(What the task requires) Each line below from the one containing "Get the full" through the one containing "artiste (343, 505)" is to be given again exactly, and no line outside that span.

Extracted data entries

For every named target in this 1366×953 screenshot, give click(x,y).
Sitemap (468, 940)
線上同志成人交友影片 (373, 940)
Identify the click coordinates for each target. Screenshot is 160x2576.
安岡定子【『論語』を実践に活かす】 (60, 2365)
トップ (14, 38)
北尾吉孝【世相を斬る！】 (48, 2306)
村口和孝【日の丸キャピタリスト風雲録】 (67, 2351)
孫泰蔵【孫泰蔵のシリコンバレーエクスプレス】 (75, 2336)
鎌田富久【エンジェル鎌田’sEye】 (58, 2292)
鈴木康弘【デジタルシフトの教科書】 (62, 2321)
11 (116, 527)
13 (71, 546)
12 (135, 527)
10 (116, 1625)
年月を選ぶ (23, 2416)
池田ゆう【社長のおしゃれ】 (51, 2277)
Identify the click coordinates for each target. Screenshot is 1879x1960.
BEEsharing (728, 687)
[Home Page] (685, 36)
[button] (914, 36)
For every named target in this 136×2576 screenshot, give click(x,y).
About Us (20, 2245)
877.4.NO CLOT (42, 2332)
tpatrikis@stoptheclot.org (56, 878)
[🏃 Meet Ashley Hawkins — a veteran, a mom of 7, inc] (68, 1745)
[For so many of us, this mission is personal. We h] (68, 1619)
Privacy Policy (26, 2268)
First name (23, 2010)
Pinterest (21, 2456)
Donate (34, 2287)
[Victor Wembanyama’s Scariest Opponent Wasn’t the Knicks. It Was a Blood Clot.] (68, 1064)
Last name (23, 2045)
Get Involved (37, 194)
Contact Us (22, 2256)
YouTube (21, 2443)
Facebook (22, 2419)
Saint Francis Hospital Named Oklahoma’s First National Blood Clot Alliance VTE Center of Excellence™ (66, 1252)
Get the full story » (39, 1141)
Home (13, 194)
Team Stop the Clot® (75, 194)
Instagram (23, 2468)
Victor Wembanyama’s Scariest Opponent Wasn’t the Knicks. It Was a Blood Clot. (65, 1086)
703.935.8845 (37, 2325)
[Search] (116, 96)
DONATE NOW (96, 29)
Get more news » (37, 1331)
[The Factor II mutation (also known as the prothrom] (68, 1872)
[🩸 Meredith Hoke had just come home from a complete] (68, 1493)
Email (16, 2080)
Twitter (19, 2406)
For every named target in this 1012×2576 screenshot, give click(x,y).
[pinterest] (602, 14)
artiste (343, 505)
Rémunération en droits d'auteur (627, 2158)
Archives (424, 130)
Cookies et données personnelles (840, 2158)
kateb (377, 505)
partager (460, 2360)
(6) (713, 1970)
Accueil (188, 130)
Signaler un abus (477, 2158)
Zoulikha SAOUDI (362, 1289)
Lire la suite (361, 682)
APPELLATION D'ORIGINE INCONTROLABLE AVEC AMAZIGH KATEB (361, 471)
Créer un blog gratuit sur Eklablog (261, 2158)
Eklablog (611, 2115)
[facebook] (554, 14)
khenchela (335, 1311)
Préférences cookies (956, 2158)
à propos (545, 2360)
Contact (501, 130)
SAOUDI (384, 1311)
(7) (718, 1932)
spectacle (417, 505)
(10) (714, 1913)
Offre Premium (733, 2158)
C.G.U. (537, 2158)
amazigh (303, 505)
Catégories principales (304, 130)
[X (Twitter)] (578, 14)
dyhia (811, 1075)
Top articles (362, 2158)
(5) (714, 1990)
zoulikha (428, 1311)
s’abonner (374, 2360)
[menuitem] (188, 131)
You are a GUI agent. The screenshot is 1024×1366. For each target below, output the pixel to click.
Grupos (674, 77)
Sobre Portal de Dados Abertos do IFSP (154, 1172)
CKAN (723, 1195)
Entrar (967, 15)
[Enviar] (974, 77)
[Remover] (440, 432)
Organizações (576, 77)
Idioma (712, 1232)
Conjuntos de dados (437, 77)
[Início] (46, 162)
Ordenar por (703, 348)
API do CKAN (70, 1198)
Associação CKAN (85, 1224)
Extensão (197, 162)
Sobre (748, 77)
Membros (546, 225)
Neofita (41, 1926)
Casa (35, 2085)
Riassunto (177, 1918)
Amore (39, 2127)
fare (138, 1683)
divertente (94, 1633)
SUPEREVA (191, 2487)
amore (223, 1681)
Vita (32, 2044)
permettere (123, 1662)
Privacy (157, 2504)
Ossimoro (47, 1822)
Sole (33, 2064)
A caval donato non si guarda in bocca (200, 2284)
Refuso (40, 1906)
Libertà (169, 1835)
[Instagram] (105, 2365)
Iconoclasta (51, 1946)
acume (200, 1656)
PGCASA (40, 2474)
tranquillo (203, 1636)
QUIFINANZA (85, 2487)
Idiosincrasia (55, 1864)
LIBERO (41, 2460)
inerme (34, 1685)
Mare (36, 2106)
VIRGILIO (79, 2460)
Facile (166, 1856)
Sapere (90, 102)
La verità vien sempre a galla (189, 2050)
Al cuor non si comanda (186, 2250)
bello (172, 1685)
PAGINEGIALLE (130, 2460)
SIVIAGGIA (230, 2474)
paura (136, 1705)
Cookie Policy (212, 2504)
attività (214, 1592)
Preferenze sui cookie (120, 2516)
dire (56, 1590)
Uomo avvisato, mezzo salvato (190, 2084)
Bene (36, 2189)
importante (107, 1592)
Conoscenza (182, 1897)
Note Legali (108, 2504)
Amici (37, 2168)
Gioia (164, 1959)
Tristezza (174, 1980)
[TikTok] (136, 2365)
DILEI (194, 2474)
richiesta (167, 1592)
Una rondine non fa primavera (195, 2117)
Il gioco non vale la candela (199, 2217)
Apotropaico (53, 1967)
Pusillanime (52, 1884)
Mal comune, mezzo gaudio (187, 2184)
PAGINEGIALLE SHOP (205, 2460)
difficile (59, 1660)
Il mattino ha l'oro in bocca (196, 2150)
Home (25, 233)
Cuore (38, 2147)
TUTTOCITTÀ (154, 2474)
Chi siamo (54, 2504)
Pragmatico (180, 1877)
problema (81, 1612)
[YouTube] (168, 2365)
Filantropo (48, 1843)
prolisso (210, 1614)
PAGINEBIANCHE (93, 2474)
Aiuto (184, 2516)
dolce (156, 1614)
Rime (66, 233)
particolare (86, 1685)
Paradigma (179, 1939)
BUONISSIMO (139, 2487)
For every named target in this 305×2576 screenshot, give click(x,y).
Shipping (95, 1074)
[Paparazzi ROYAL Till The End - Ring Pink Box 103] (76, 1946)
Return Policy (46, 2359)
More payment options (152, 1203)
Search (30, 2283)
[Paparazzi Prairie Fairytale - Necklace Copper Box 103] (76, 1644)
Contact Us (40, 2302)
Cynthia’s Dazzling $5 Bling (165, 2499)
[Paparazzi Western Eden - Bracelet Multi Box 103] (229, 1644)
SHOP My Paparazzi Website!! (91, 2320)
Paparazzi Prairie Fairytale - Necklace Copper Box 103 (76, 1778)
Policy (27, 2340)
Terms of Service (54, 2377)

(Solution for this exercise)
Get the full story » (39, 1141)
Home (13, 194)
Team Stop the Clot® (75, 194)
Instagram (23, 2468)
Victor Wembanyama’s Scariest Opponent Wasn’t the Knicks. It Was a Blood Clot. (65, 1086)
703.935.8845 (37, 2325)
[Search] (116, 96)
DONATE NOW (96, 29)
Get more news » (37, 1331)
[The Factor II mutation (also known as the prothrom] (68, 1872)
[🩸 Meredith Hoke had just come home from a complete] (68, 1493)
Email (16, 2080)
Twitter (19, 2406)
For every named target in this 1012×2576 screenshot, give click(x,y).
[pinterest] (602, 14)
artiste (343, 505)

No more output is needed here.